2. Atlantis was in Southeast Asia


If one looks at the geography of the planet at the height of the last Ice Age, they will notice the ocean levels were over two hundred feet lower then as a result of so much water being taken up in the massive ice sheets that covered most of North America and Europe. As such, you can see that the island archipelago we know today as Indonesia was then a complete continent nearly as large as western Europe that stretches from Australia to the Indian subcontinent (which also extends hundreds of miles further out to sea). Temperate, sub tropical, and massive, it would have made a perfect place for an emerging civilization—perhaps even one as technologically advanced as our own today—to take root. Could such a global civilization have emerged then, only to perhaps find itself destroyed by its own technology and all evidence submerged by the expanding ocean as the ice caps melted? Certainly, this would account for many of flood and advanced civilization mythologies maintained by many diverse cultures around the globe and explain many of the similarities between parallel structures (pyramids, obelisks, stone carvings) seen around the world today.

1. Atlantis was in the Bahamas, Bermuda, the Azores, Canary Islands, etc.
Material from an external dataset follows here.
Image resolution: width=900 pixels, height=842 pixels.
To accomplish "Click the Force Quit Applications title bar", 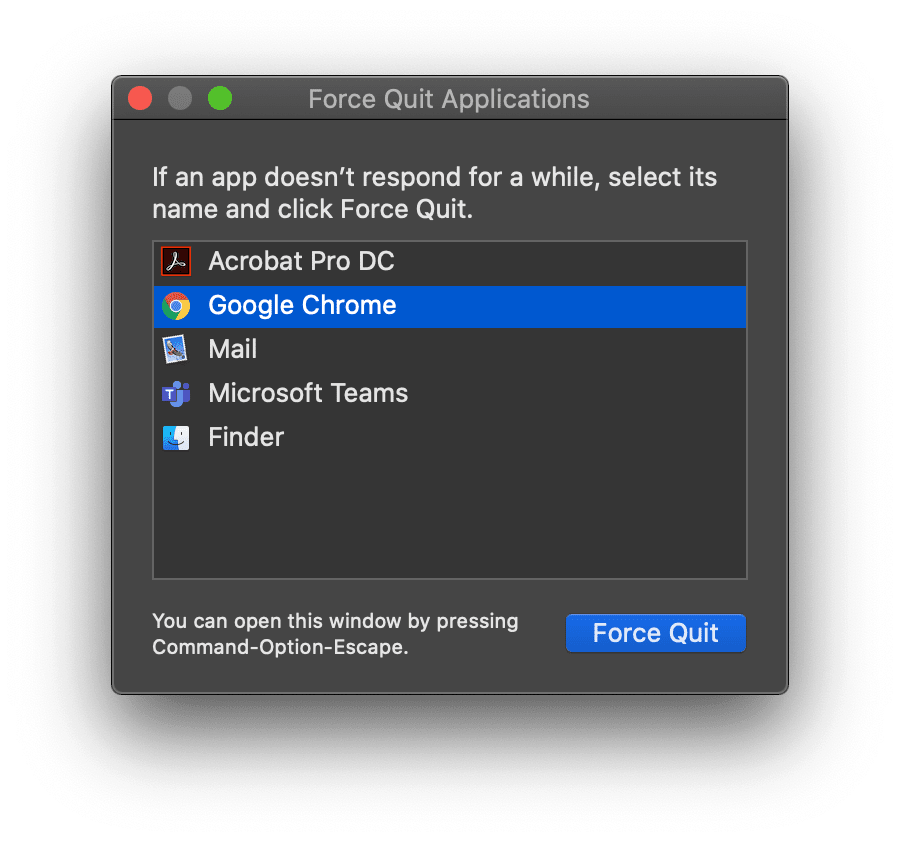I will (x=448, y=98).
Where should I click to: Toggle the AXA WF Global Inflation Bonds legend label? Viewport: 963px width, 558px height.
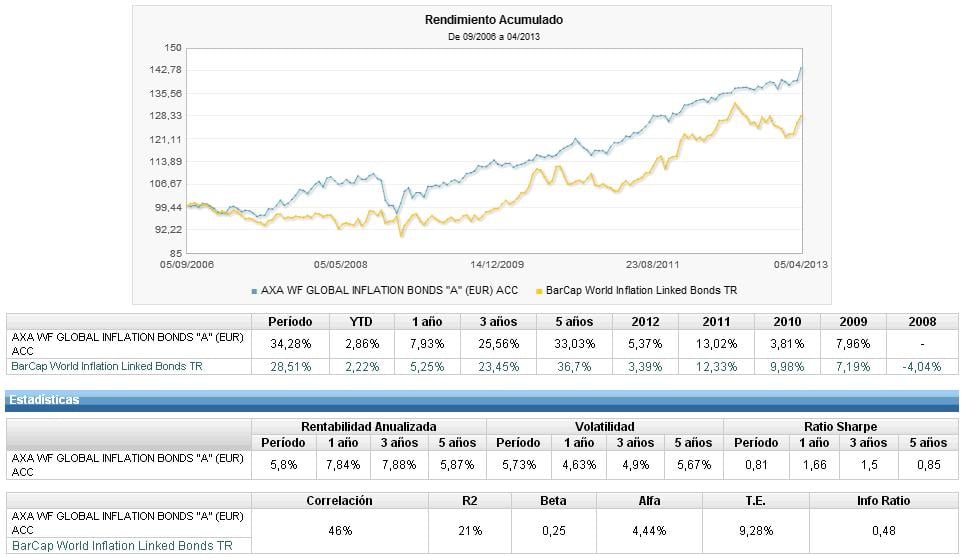(389, 291)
The idea that Plato was referring to a place in the Atlantic does not die easily, and so nearly any island or land mass lying anywhere between east coast of the Americas and Europe/Africa has been suggested as the locale for Plato’s fantastic continent. Unfortunately, none of these islands are particularly impressive in scope or size, nor do any of them suggest they once maintained anything approaching an advanced civilization in the distant past (or even today, for that matter). The Bahamas, because of the discovery off the coast of Bimini Island in 1968 of what appears to be a man-made harbor wall (generally dismissed by scientists as a formation of beach rock containing artificial looking but purely natural fracture lines suggestive of a paved “road”) and due to interest in the unproven but popular “Bermuda Triangle” legend, remains the odds-on favorite among many Atlantis buffs, though it is far from enjoying unanimous support.